第1話 先日お酒は売ったので本日は残りを回収します

 さて、以前から話は聞いていたが、いざ自分が当事者となればやはり緊張はするものだ。

 私は眼前に浮かぶ藍色の本、“退廃と汚染の世界(シャイニングアゲイン)”と題されたその本を前にして“お仕事”の時以上に緊張感を覚える。
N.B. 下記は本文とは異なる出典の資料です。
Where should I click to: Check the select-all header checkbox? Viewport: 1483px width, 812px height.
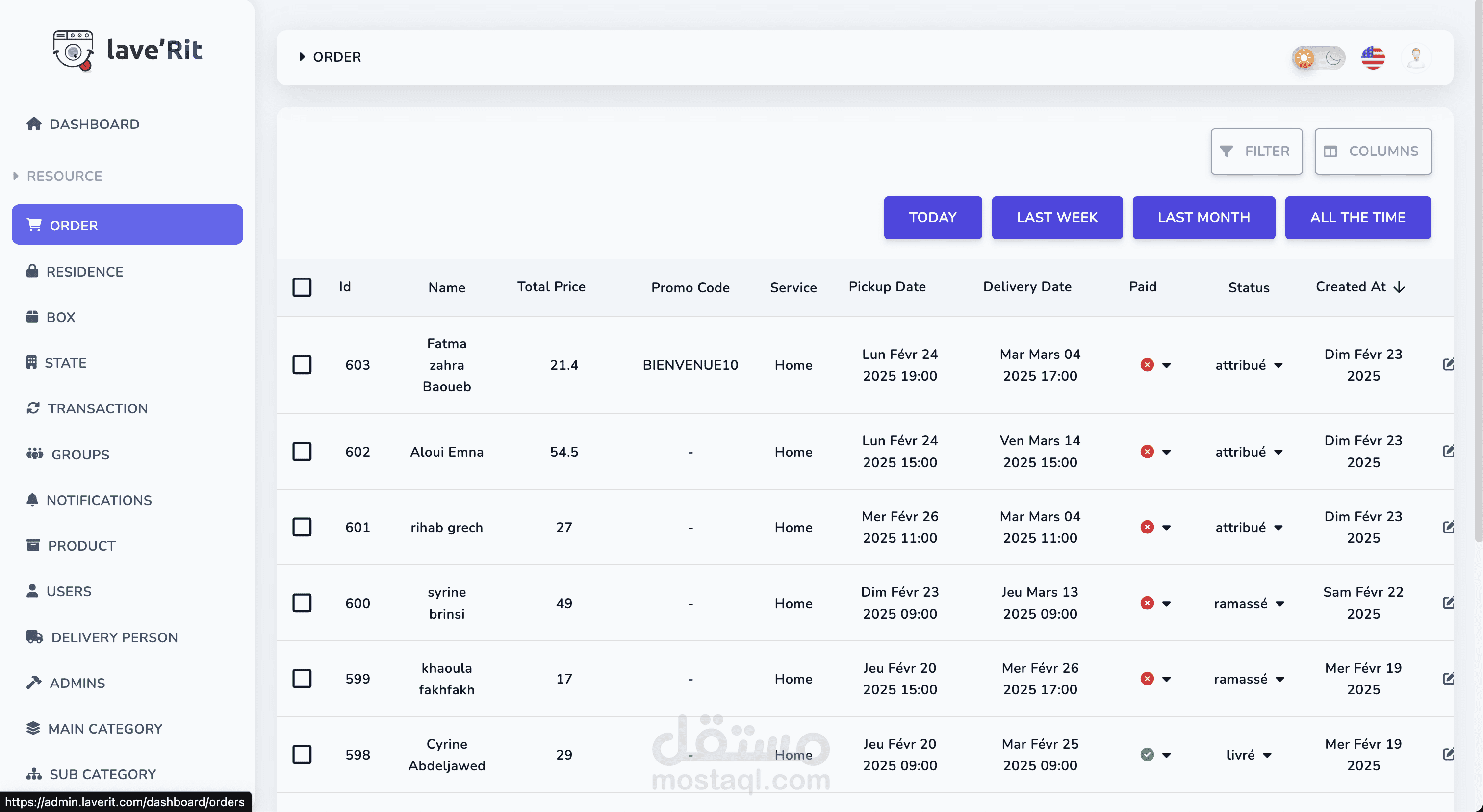[x=302, y=287]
 そうしている間にも目の前の本には上記がサラサラと綴られていく。


「へえ、珍しくオレ以外の所に行ったと思ったら……。この世界に来てからは初めての観測だな」


 私の腹上からはこの本の持ち主が声をあげる。


「と、その前にまずは“おはよう”だったな」


 彼、いや彼女はらしくもない歳相応の笑みを浮かべる。

 そして返しを求めるように私の頬にそっと手を添える。

 が、


「……っ」


 私は返すことが出来ずに思わず口ごもってしまう。

 彼女と旅をするようになってから2年も経ったが、この様な普通の“挨拶”で朝を迎える事が初めてだったからだ。

 もうすっかりそれが体に仕込まれてしまっている。


「なんだ、じゃあいつも通りでいいのか?」


「えっ……」


「えっ、てなんだ。自分で書いておいて」


 そうだ、今この本は私を主軸として物語を綴っているのだ。

 私の思考は文章として読みやすい様に脚色こそされてはいるが、そうだとしても意味はほぼ同じなので本が開かれている状態ではほぼ筒抜けだ。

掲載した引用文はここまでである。